Directive: Please copy the entries word for word, from the line containing "Task: Click the cloud icon beside API" through the line containing "[x=1367, y=360]", and leave the pictures out of your copy.

Material:
-- begin --

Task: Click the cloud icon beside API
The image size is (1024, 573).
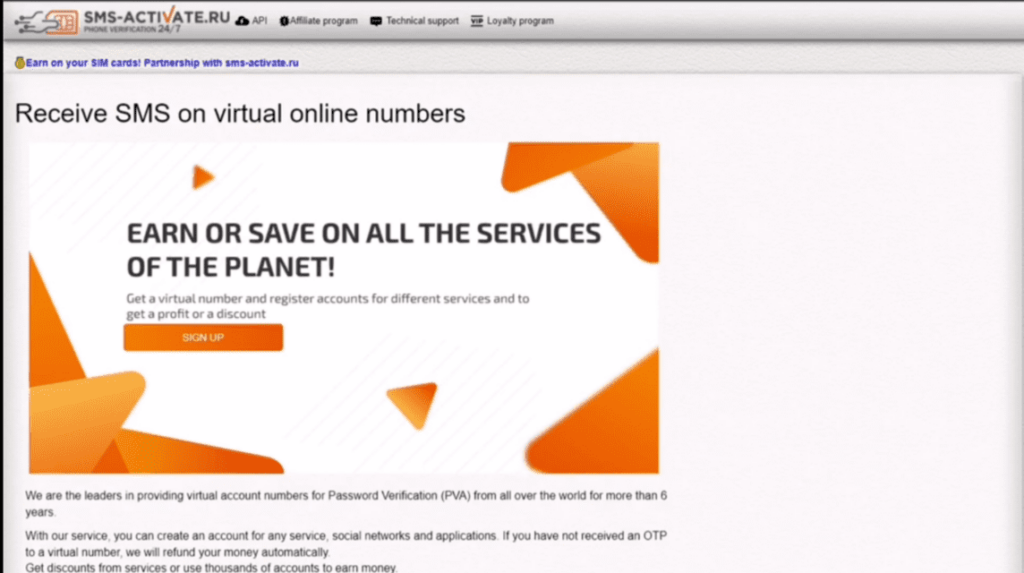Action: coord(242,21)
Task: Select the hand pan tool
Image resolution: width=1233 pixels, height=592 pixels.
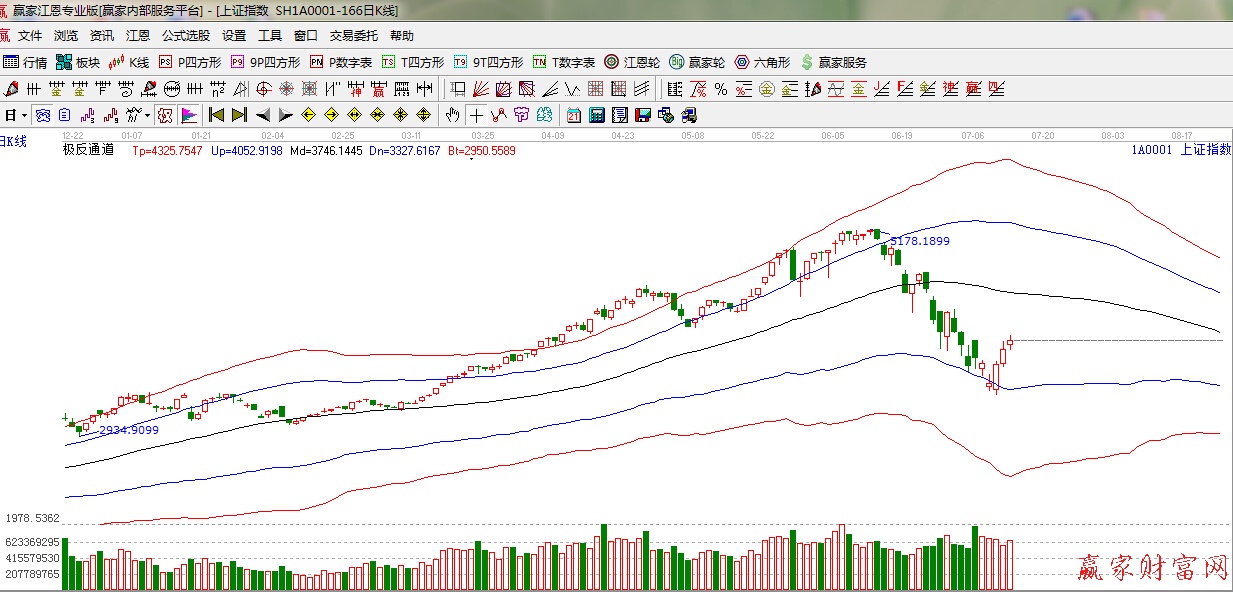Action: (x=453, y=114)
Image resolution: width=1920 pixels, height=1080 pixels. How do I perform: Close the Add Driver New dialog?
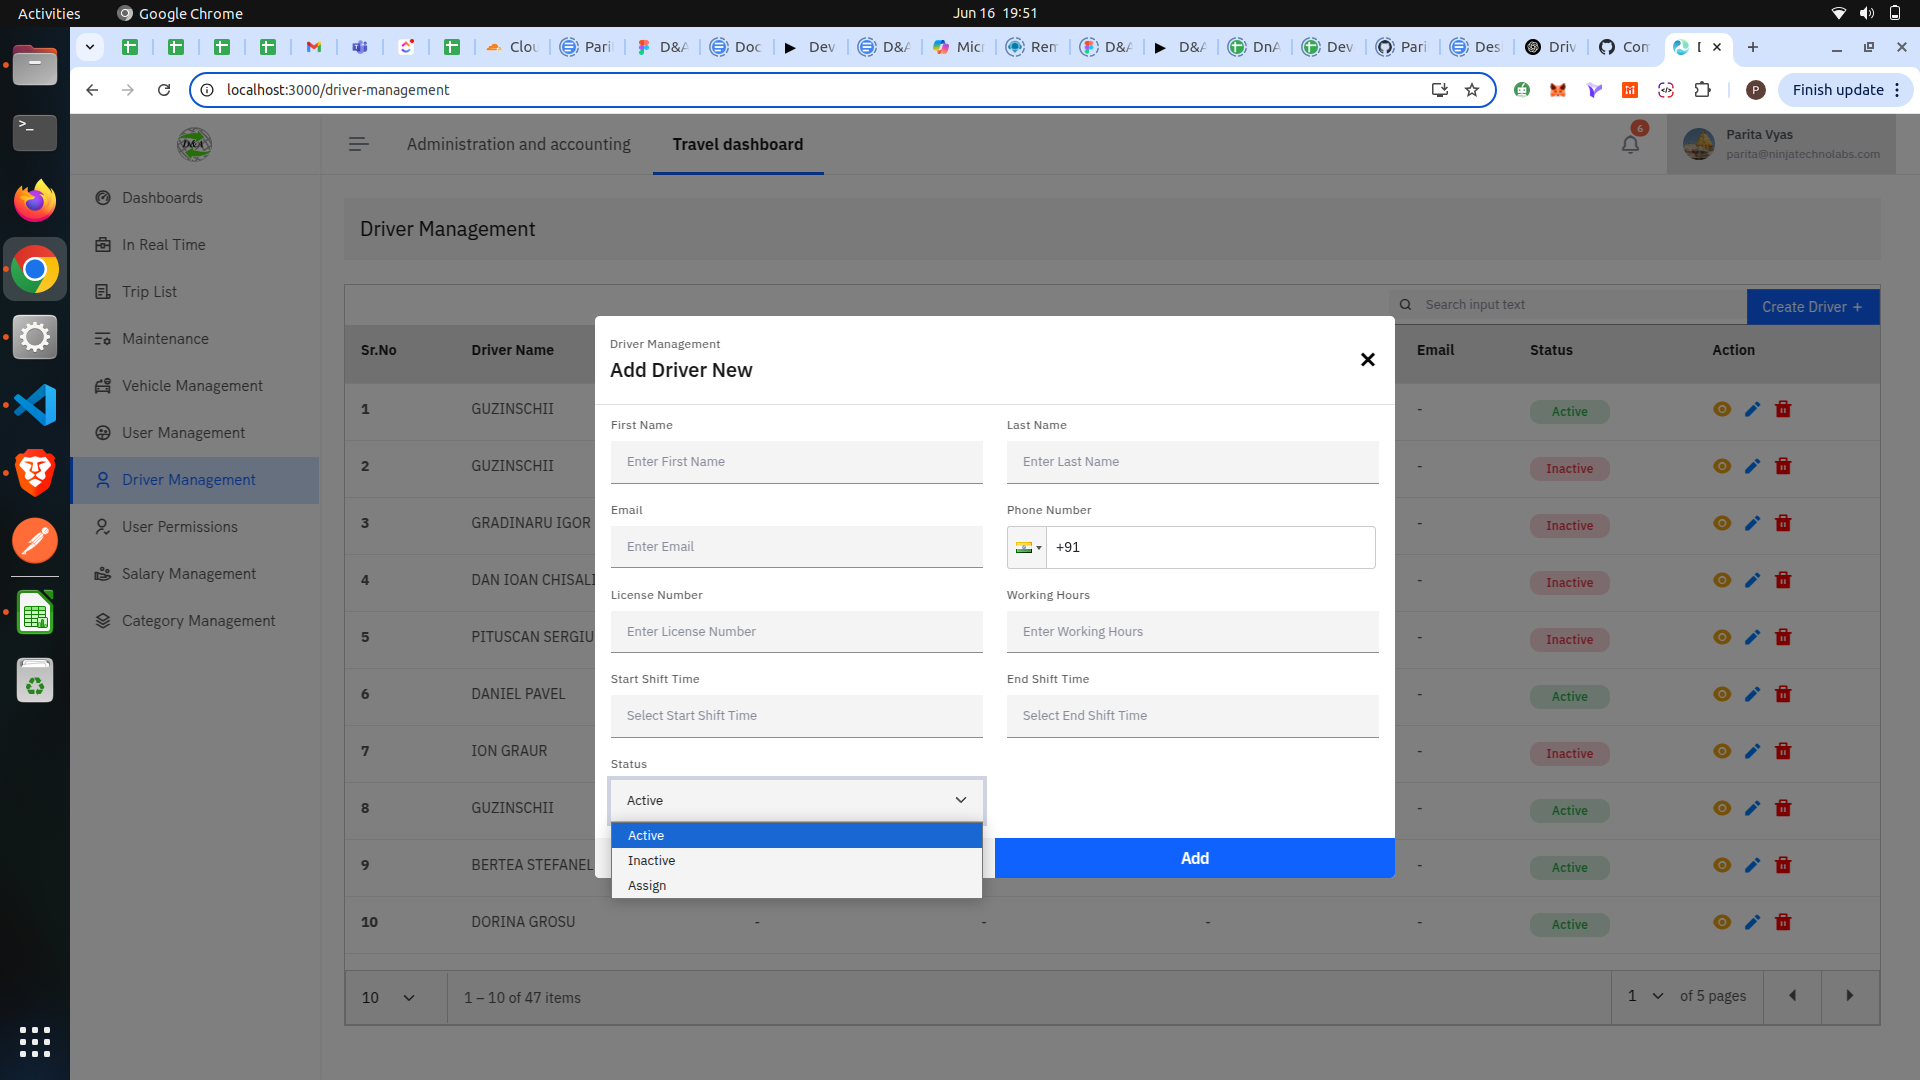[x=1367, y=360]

-- end --
-- begin --

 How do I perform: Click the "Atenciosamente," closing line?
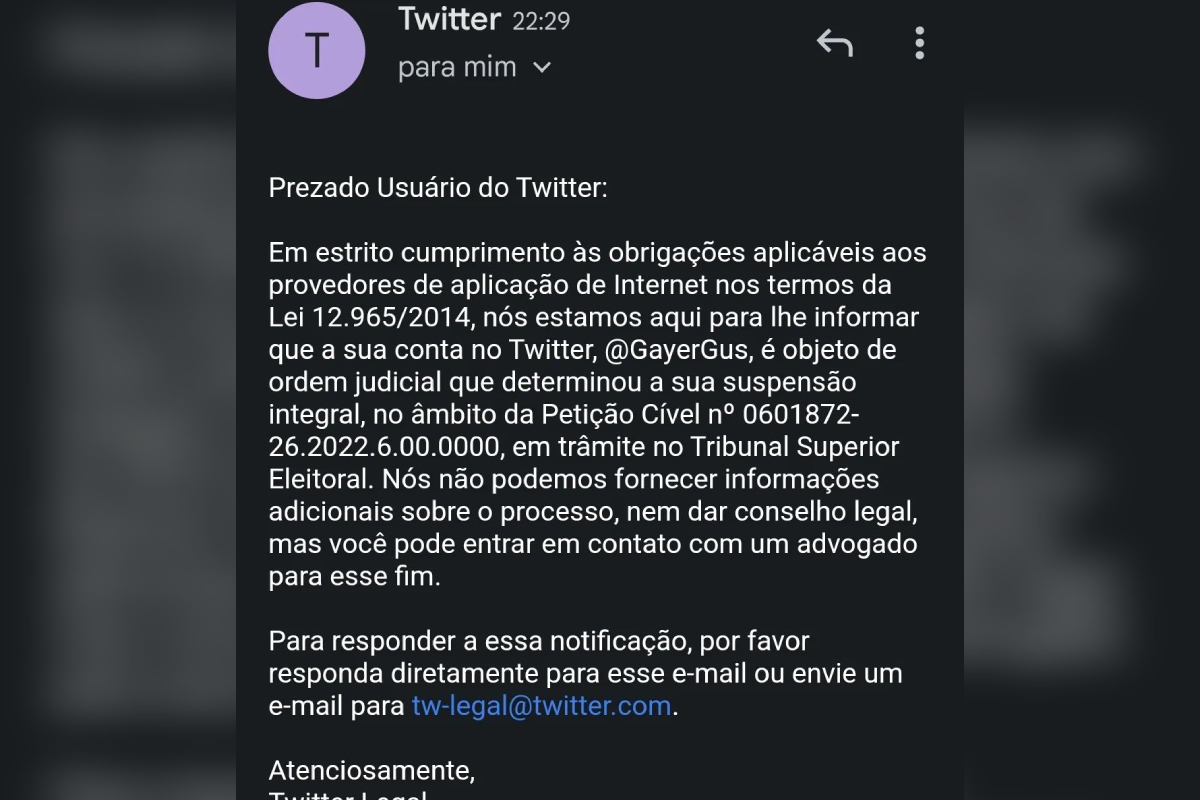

-- end --

Exercise result:
Task: Click the cloud icon beside API
The image size is (1024, 573).
Action: coord(242,21)
Task: Select the hand pan tool
Image resolution: width=1233 pixels, height=592 pixels.
Action: (x=453, y=114)
Image resolution: width=1920 pixels, height=1080 pixels. How do I perform: Close the Add Driver New dialog?
[x=1367, y=360]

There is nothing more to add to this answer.